- [Pixel coordinate grounding data]:

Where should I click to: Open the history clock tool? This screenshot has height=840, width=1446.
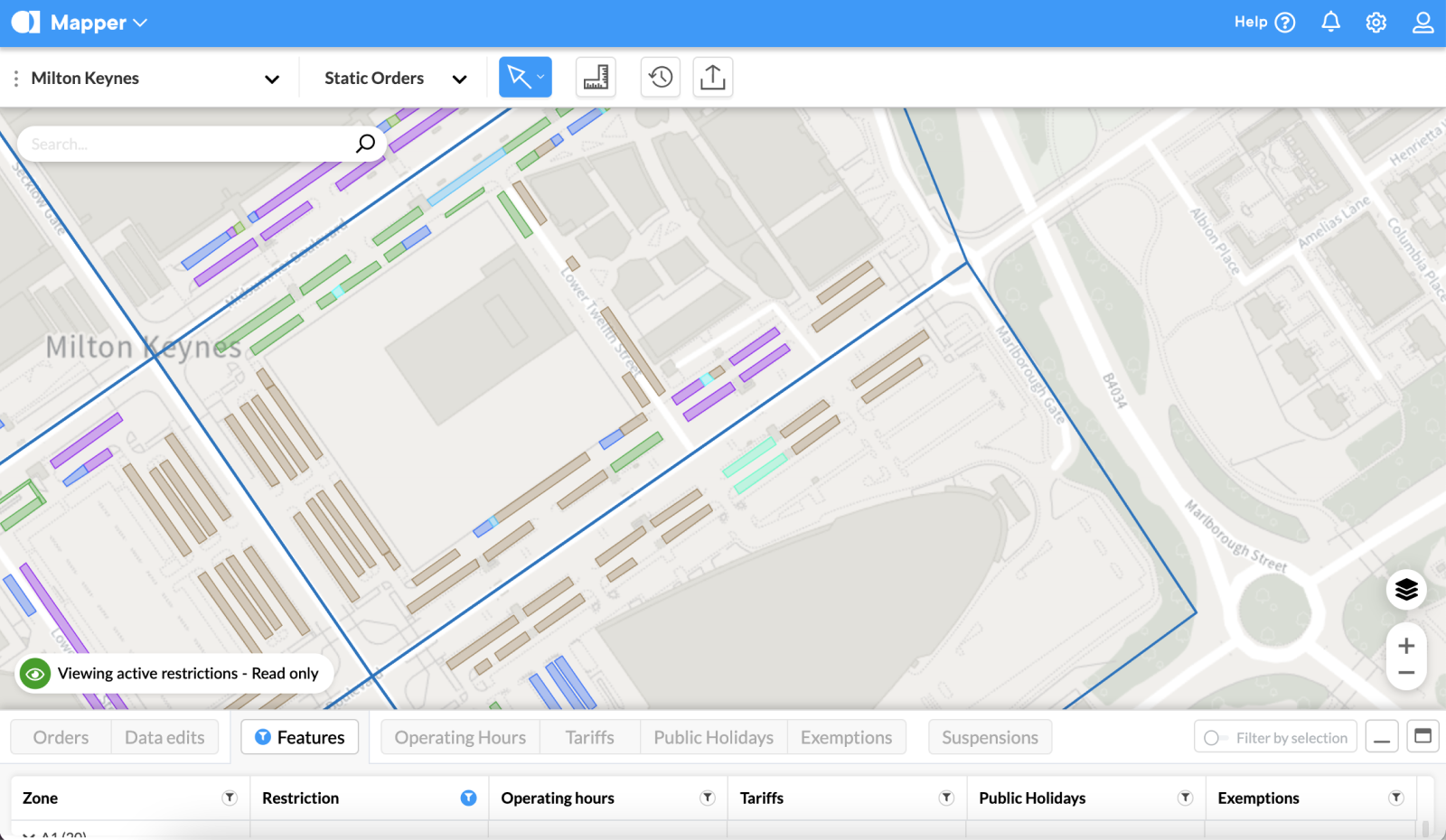coord(661,78)
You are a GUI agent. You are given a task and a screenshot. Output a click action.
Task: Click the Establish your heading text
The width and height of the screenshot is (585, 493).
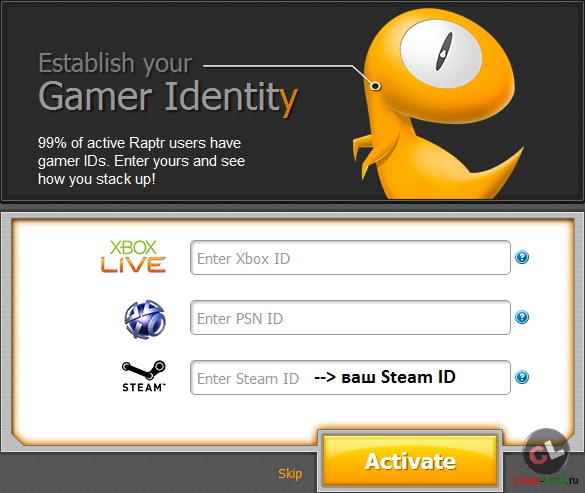point(115,63)
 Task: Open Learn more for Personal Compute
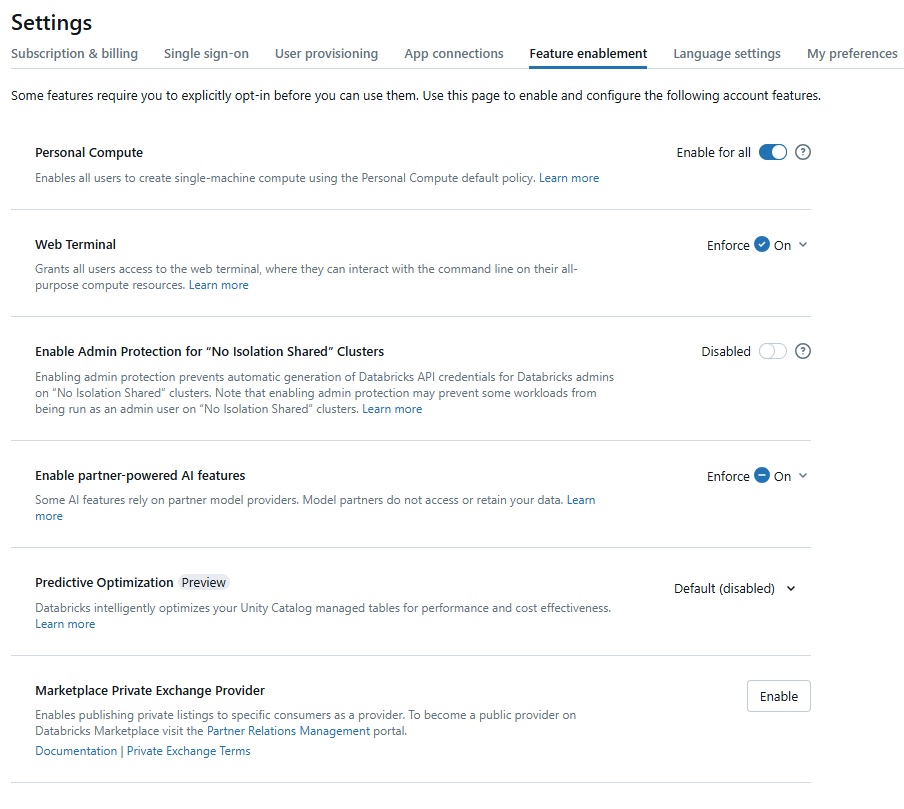[x=569, y=177]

- [Task goal]: Print all entries exactly; skip the pictures.

- [Reply to the exercise]:
Where should I click to: Open the history clock tool? This screenshot has height=840, width=1446.
coord(661,78)
You are a GUI agent. You are given a task and a screenshot. Output a click action.
Task: Click the Establish your heading text
The width and height of the screenshot is (585, 493).
point(115,63)
 Task: Open Learn more for Personal Compute
[x=569, y=177]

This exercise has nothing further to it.